_Task requirements_
Please write out exactly the lines of the data below from the line holding "You are a GUI" through the line holding "Task: Click the location pin icon under 华盛顿大学", and leave out the rest.

### Dataset excerpts

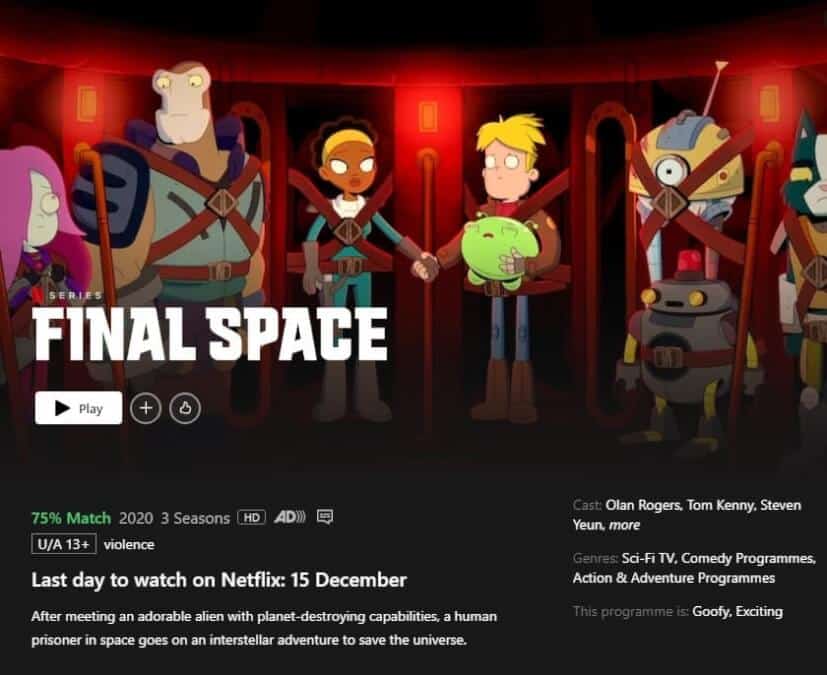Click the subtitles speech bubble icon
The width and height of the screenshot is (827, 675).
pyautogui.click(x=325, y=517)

######
### Dataset excerpts

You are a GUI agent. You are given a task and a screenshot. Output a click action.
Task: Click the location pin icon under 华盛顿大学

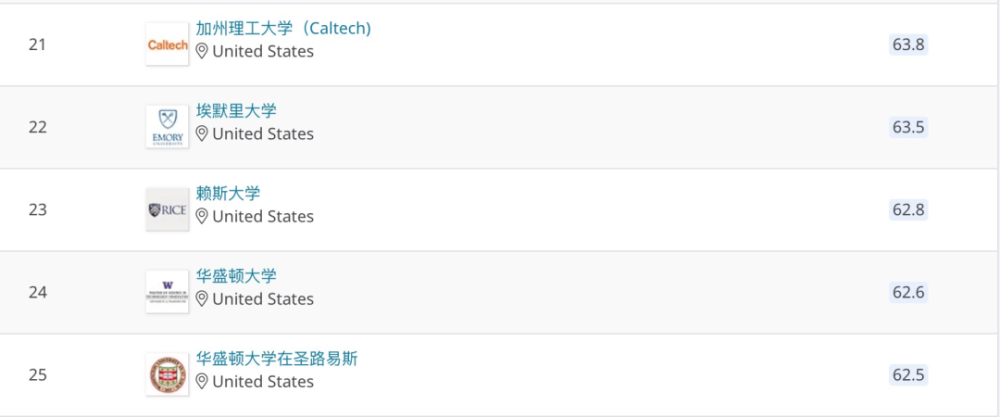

######

_Response below_
You are a GUI agent. You are given a task and a screenshot. Output a click action.
Task: Click the location pin icon under 华盛顿大学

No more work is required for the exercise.